# Patent? I Need Feedback



## Dman (Jan 7, 2013)

I'm thinking about applying for a patent on a system I came up with to set the tension on the trunnion and round bar springs of a weight distribution hitch. The patent road is a very expensive road to travel on. I am looking to see if there would be any interest in such a product. I would like to list the advantages of this system....#1 This system that I have designed sets the spring bar tension without the need to raise your tow vehicle. #2 Thus reducing the hitch time to a fraction of the norm. #3 Once you have set your tension and raised your jack, often you find that you need more tension on the springs.....this can now be adjusted in seconds without the use of your jack. #4 This system will affix to the A-frame of your trailer without interference from the propane bottles. #5 This system is silent...there will be no more popping and cracking noise from the chains and the snap-up hooks when cornering. #6 There is far better sway control than with snap up hooks and chains. #7 This system works with your existing weight distribution hitch as it replaces the chains and snap-up hooks. #8 My wife can do this, It's easy. #9 Last but certainly not lest...this system has a 12 to 1 safety factor rating. Necessity is the mother of invention. After almost fracturing my wrist on a snap-up hook release, I decided there had to be a better way. Your feed back with this system would be greatly appriciated.


----------



## thefulminator (Aug 8, 2007)

Sounds like a question for CamperAndy.


----------



## CamperAndy (Aug 26, 2004)

Not sure if I am the guy to answer if this is a viable product but I will say I need to see a sketch as I am for sure a visual kind of guy.


----------



## LaydBack (Aug 22, 2010)

thefulminator said:


> Sounds like a question for CamperAndy.


Maybe he should bounce it off of me....I'm a neutral party, having moved to a fiver, and being a perfectionist to the point of being "@[email protected]" as my wife would say. I think I had enough hitch trouble to be the perfect test dummy.


----------



## KTMRacer (Jun 28, 2010)

as an individual and not a corporation, there is (unless changed in the last few years) a much lower cost process for filing and getting a patent. the US patent office website might have information on the process. Put in place a few years ago to help the individual inventor with a lower cost and less combersome process.

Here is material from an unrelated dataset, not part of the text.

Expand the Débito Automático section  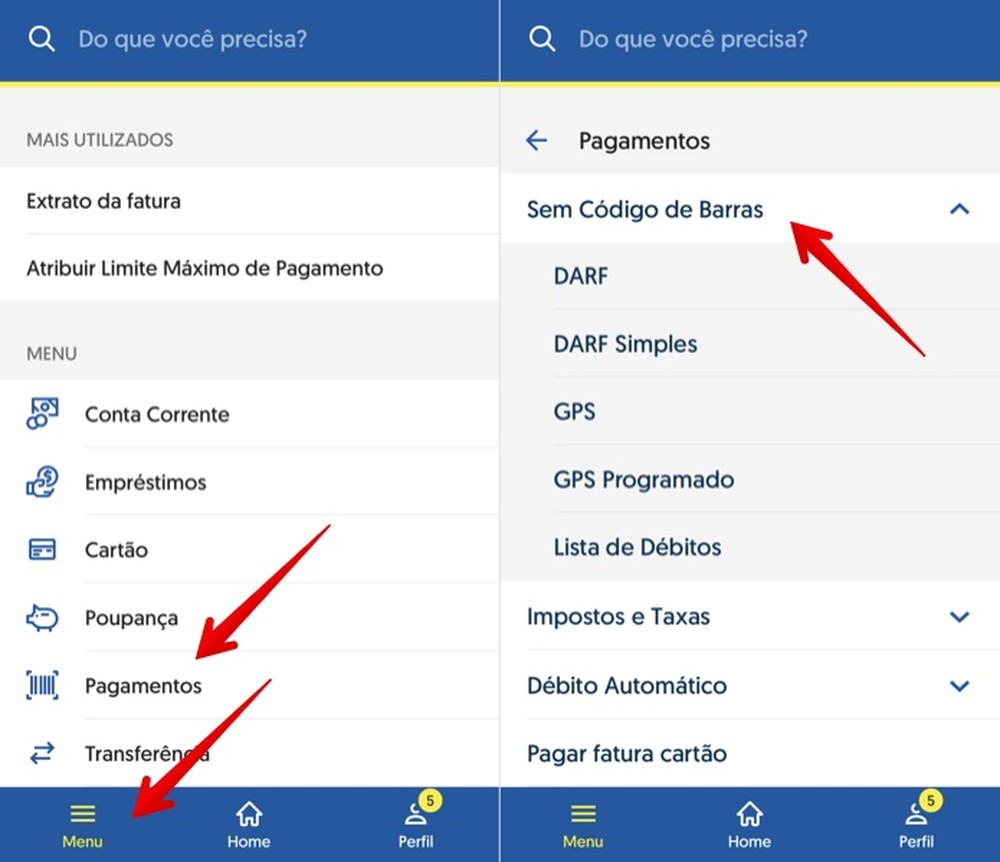pyautogui.click(x=960, y=687)
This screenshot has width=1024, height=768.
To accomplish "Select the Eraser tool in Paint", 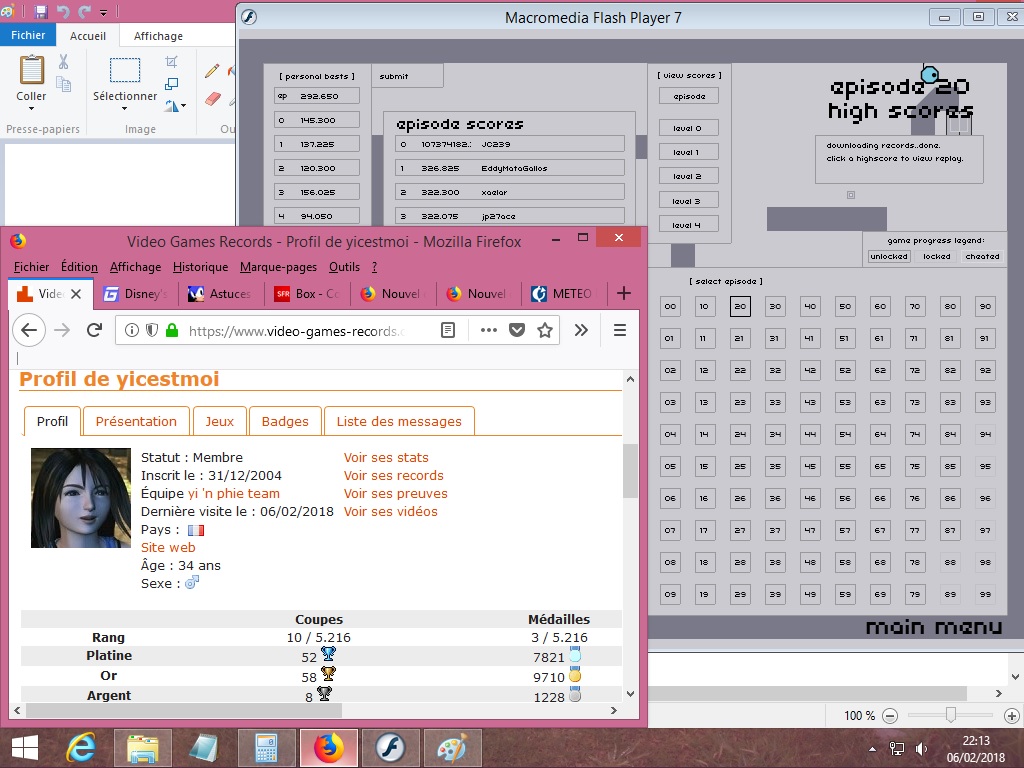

In the meantime, be careful to make sure you don't risk your patent rights. Public disclosure (and this forum might be considered public) could risk your patent rights. Not sure today, but at least a few years ago, the clock started ticking the first time an invention was discussed/disclosed/offered for sale to the "public" and patent application had to be filed with one year of that date. One of the questions on the patent application form deals with this issue in gory detail.

That said, the existing WD systems with snap up brackets definitely could use improvement, especially in the safety during attach/detach, as you admit to being caught by. Know too many folks, myself included who have had close calls with snap up brackets.


----------



## Dman (Jan 7, 2013)

I can't tell you how much I would like to show this device to you. Trying to keep it safe. Thanks


----------



## thefulminator (Aug 8, 2007)

thefulminator said:


> Sounds like a question for CamperAndy.


I was meaning more from a how hard is it to get a patent angle, not if your device is patent







or not.


----------



## raynardo (Jun 8, 2007)

I was taught that using the trailer jack to raise the back end of my truck when the trailer and truck are connected takes care of all the tension. In almost seven years of doing this, I've never had an issue.

It makes snapping and unsnapping the bars as easy as mud. No fear of broken wrists or any other pain.

YMMV


----------



## Dman (Jan 7, 2013)

KTMRacer said:


> as an individual and not a corporation, there is (unless changed in the last few years) a much lower cost process for filing and getting a patent. the US patent office website might have information on the process. Put in place a few years ago to help the individual inventor with a lower cost and less combersome process.
> 
> In the meantime, be careful to make sure you don't risk your patent rights. Public disclosure (and this forum might be considered public) could risk your patent rights. Not sure today, but at least a few years ago, the clock started ticking the first time an invention was discussed/disclosed/offered for sale to the "public" and patent application had to be filed with one year of that date. One of the questions on the patent application form deals with this issue in gory detail.
> 
> That said, the existing WD systems with snap up brackets definitely could use improvement, especially in the safety during attach/detach, as you admit to being caught by. Know too many folks, myself included who have had close calls with snap up brackets.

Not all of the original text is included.